## What is being asked
Return every one of the rows below verbatim, without changing anything.

* Begin Records supplied *

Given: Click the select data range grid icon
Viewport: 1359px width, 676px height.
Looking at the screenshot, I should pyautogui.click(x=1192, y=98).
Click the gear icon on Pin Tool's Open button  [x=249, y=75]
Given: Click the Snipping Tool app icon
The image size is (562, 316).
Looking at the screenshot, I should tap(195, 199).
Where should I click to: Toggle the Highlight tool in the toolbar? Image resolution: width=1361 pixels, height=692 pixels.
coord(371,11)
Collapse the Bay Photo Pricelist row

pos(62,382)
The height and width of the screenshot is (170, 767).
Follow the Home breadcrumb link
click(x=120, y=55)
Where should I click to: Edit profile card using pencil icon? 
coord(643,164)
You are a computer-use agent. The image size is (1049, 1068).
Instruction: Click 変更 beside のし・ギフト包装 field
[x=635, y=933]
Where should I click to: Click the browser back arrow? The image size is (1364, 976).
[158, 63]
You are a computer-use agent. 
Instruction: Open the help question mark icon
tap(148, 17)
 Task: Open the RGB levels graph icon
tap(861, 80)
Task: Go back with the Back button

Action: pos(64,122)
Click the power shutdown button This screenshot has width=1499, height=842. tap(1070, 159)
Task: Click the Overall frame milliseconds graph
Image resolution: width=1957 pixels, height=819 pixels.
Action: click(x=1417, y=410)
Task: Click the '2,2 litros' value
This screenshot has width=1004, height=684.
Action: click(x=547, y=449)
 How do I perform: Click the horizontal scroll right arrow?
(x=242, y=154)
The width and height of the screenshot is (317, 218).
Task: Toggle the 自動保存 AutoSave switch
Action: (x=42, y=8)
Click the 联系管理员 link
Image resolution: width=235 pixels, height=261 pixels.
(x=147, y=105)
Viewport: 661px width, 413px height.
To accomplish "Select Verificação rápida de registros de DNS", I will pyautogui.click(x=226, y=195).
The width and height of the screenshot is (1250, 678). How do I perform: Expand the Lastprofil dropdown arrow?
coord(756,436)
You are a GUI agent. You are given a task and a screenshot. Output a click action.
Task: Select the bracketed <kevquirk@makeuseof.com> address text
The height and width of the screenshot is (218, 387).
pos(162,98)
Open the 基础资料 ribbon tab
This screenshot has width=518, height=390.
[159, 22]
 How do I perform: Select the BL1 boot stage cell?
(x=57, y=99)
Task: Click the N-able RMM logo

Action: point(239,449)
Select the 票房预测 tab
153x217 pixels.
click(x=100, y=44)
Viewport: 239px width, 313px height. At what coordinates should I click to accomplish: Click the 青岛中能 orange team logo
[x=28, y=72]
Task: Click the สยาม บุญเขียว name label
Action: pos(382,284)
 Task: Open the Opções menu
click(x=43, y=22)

* End Records supplied *

## Answer in full
Given: Click the select data range grid icon
Viewport: 1359px width, 676px height.
Looking at the screenshot, I should pyautogui.click(x=1192, y=98).
Click the gear icon on Pin Tool's Open button  [x=249, y=75]
Given: Click the Snipping Tool app icon
The image size is (562, 316).
Looking at the screenshot, I should tap(195, 199).
Where should I click to: Toggle the Highlight tool in the toolbar? Image resolution: width=1361 pixels, height=692 pixels.
coord(371,11)
Collapse the Bay Photo Pricelist row

pos(62,382)
The height and width of the screenshot is (170, 767).
Follow the Home breadcrumb link
click(x=120, y=55)
Where should I click to: Edit profile card using pencil icon? 
coord(643,164)
You are a computer-use agent. The image size is (1049, 1068).
Instruction: Click 変更 beside のし・ギフト包装 field
[x=635, y=933]
Where should I click to: Click the browser back arrow? The image size is (1364, 976).
[158, 63]
You are a computer-use agent. 
Instruction: Open the help question mark icon
tap(148, 17)
 Task: Open the RGB levels graph icon
tap(861, 80)
Task: Go back with the Back button

Action: pos(64,122)
Click the power shutdown button This screenshot has width=1499, height=842. tap(1070, 159)
Task: Click the Overall frame milliseconds graph
Image resolution: width=1957 pixels, height=819 pixels.
Action: click(x=1417, y=410)
Task: Click the '2,2 litros' value
This screenshot has width=1004, height=684.
Action: click(x=547, y=449)
 How do I perform: Click the horizontal scroll right arrow?
(x=242, y=154)
The width and height of the screenshot is (317, 218).
Task: Toggle the 自動保存 AutoSave switch
Action: (x=42, y=8)
Click the 联系管理员 link
Image resolution: width=235 pixels, height=261 pixels.
(x=147, y=105)
Viewport: 661px width, 413px height.
To accomplish "Select Verificação rápida de registros de DNS", I will pyautogui.click(x=226, y=195).
The width and height of the screenshot is (1250, 678). How do I perform: Expand the Lastprofil dropdown arrow?
coord(756,436)
You are a GUI agent. You are given a task and a screenshot. Output a click action.
Task: Select the bracketed <kevquirk@makeuseof.com> address text
The height and width of the screenshot is (218, 387).
pos(162,98)
Open the 基础资料 ribbon tab
This screenshot has width=518, height=390.
[159, 22]
 How do I perform: Select the BL1 boot stage cell?
(x=57, y=99)
Task: Click the N-able RMM logo

Action: point(239,449)
Select the 票房预测 tab
153x217 pixels.
click(x=100, y=44)
Viewport: 239px width, 313px height. At what coordinates should I click to accomplish: Click the 青岛中能 orange team logo
[x=28, y=72]
Task: Click the สยาม บุญเขียว name label
Action: pos(382,284)
 Task: Open the Opções menu
click(x=43, y=22)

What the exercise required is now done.